+++ Data to use +++

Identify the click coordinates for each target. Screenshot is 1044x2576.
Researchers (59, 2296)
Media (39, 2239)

+++
+++ Data to use +++

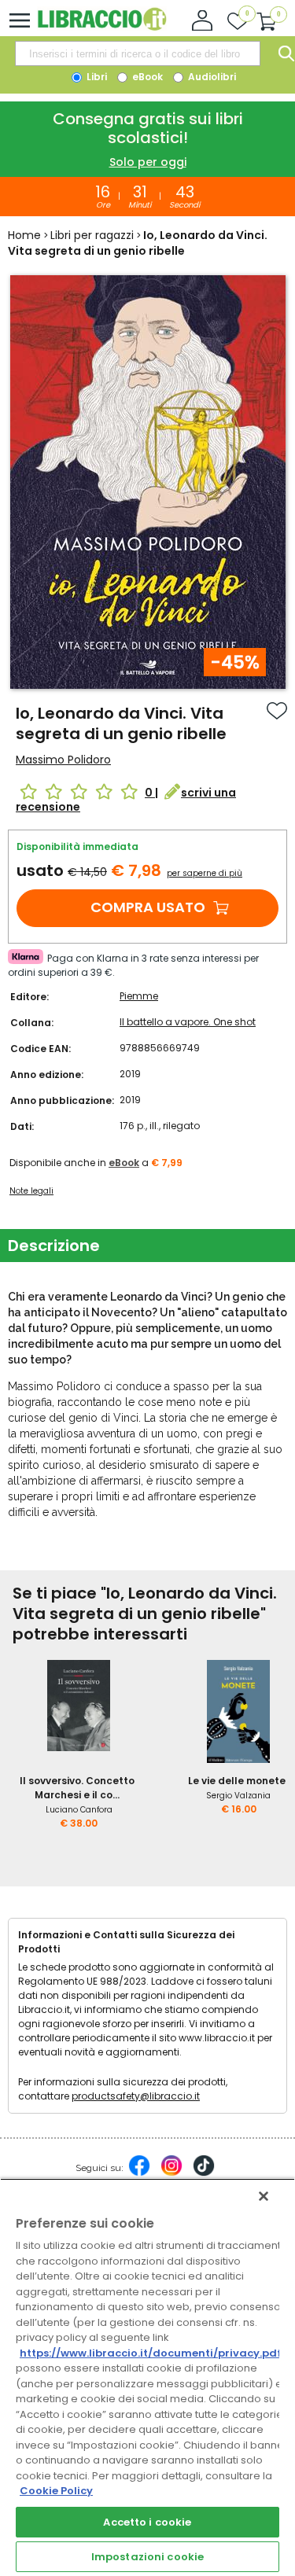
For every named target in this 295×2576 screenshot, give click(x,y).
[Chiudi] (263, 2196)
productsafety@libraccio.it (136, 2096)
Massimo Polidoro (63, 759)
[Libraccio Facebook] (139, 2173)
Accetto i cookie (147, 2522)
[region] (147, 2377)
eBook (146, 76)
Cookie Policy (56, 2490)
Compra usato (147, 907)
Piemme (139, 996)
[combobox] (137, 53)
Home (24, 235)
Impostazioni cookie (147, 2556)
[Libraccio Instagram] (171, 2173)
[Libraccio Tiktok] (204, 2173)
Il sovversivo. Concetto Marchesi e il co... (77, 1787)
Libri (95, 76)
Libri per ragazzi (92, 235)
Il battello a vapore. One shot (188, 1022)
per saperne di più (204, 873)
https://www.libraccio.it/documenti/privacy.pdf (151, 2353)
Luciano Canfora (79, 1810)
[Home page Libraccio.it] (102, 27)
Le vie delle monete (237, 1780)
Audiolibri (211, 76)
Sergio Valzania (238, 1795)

+++
+++ Data to use +++

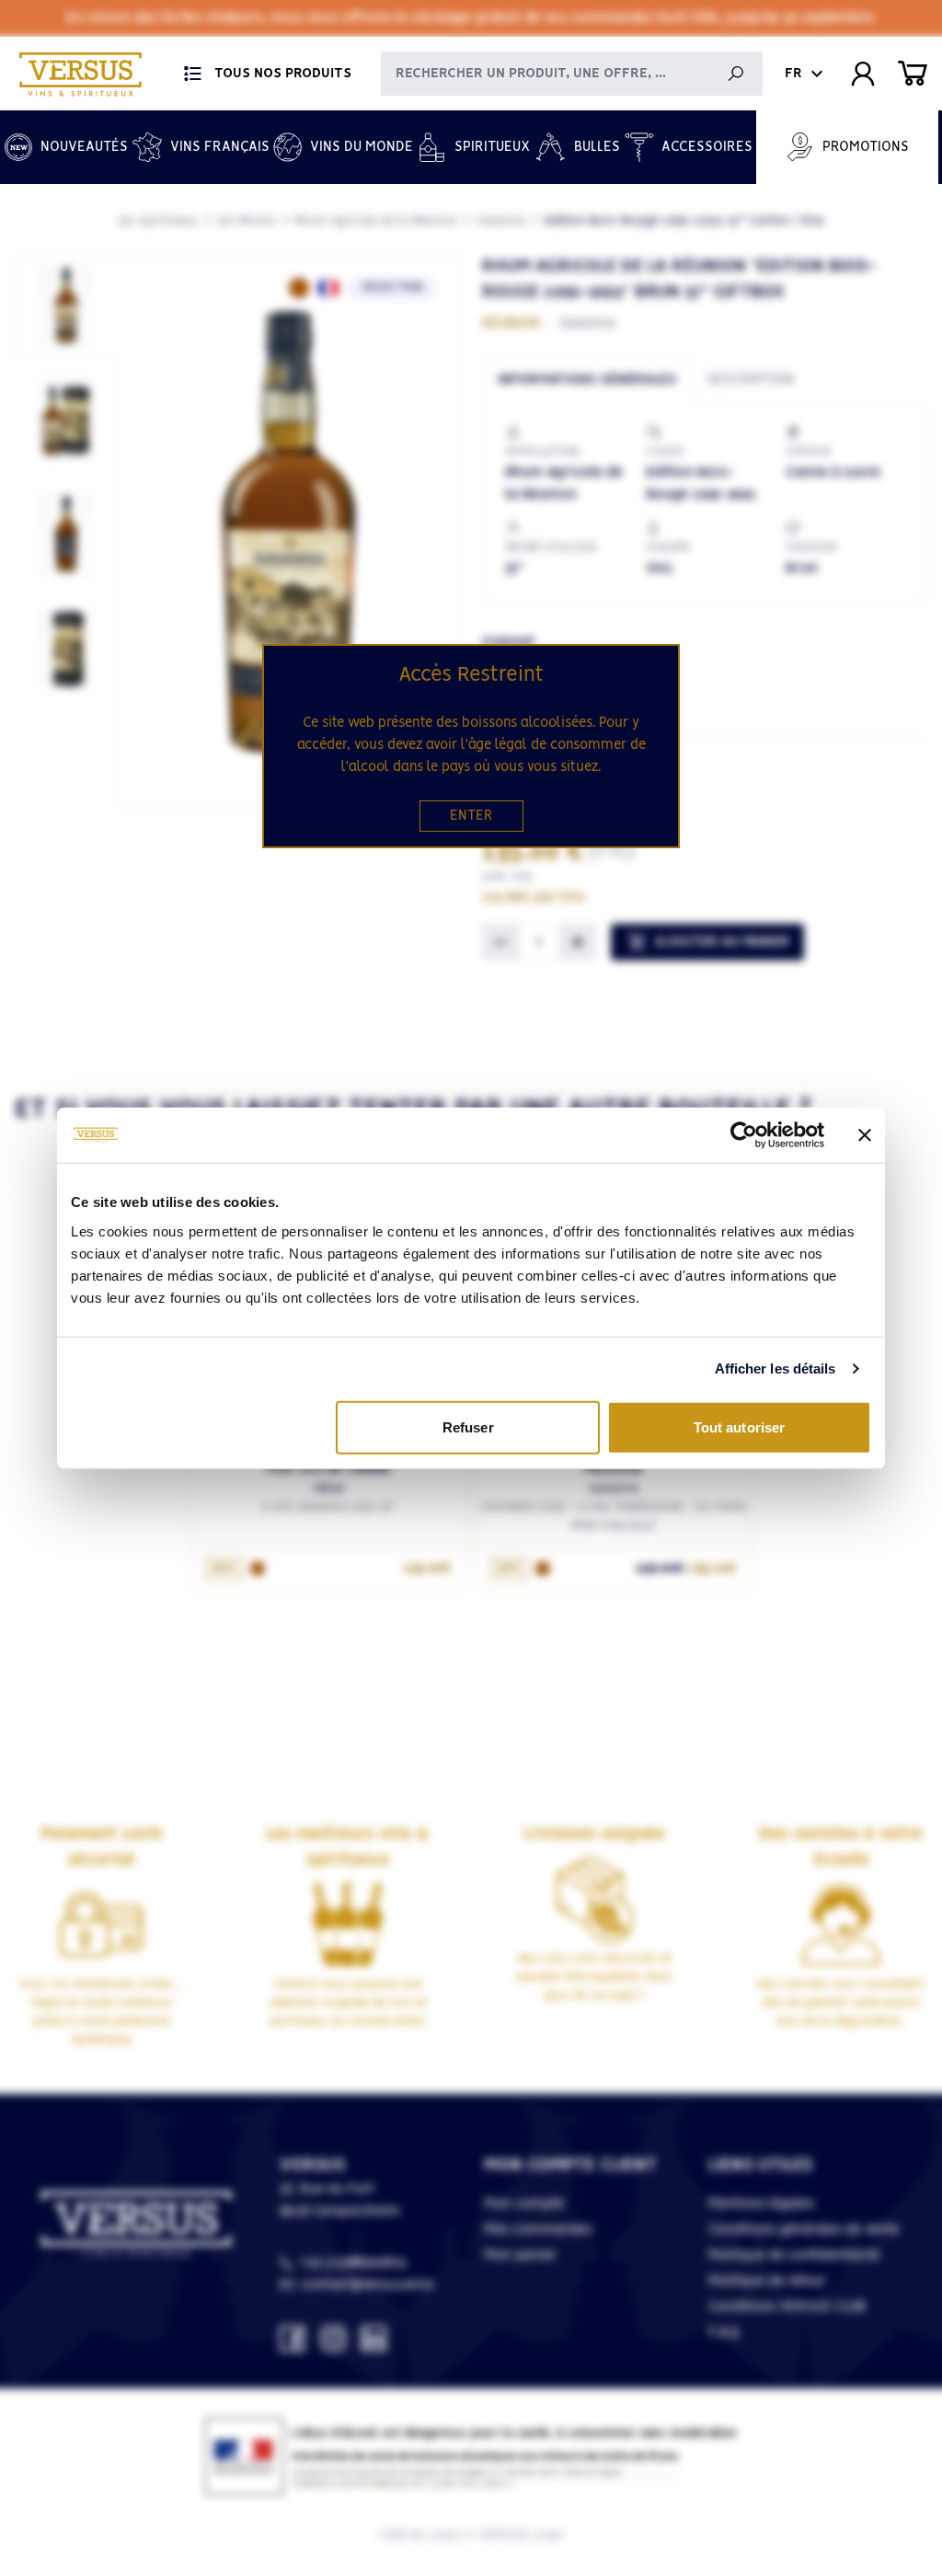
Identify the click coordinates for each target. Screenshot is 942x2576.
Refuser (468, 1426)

+++

*What to do*
Your answer should consist only of the lines above between the line holding "Accetto i cookie (147, 2522)" and the line holding "[Libraccio Tiktok] (204, 2173)", inclusive, each transcribed exactly.

*Answer*
Accetto i cookie (147, 2522)
[region] (147, 2377)
eBook (146, 76)
Cookie Policy (56, 2490)
Compra usato (147, 907)
Piemme (139, 996)
[combobox] (137, 53)
Home (24, 235)
Impostazioni cookie (147, 2556)
[Libraccio Instagram] (171, 2173)
[Libraccio Tiktok] (204, 2173)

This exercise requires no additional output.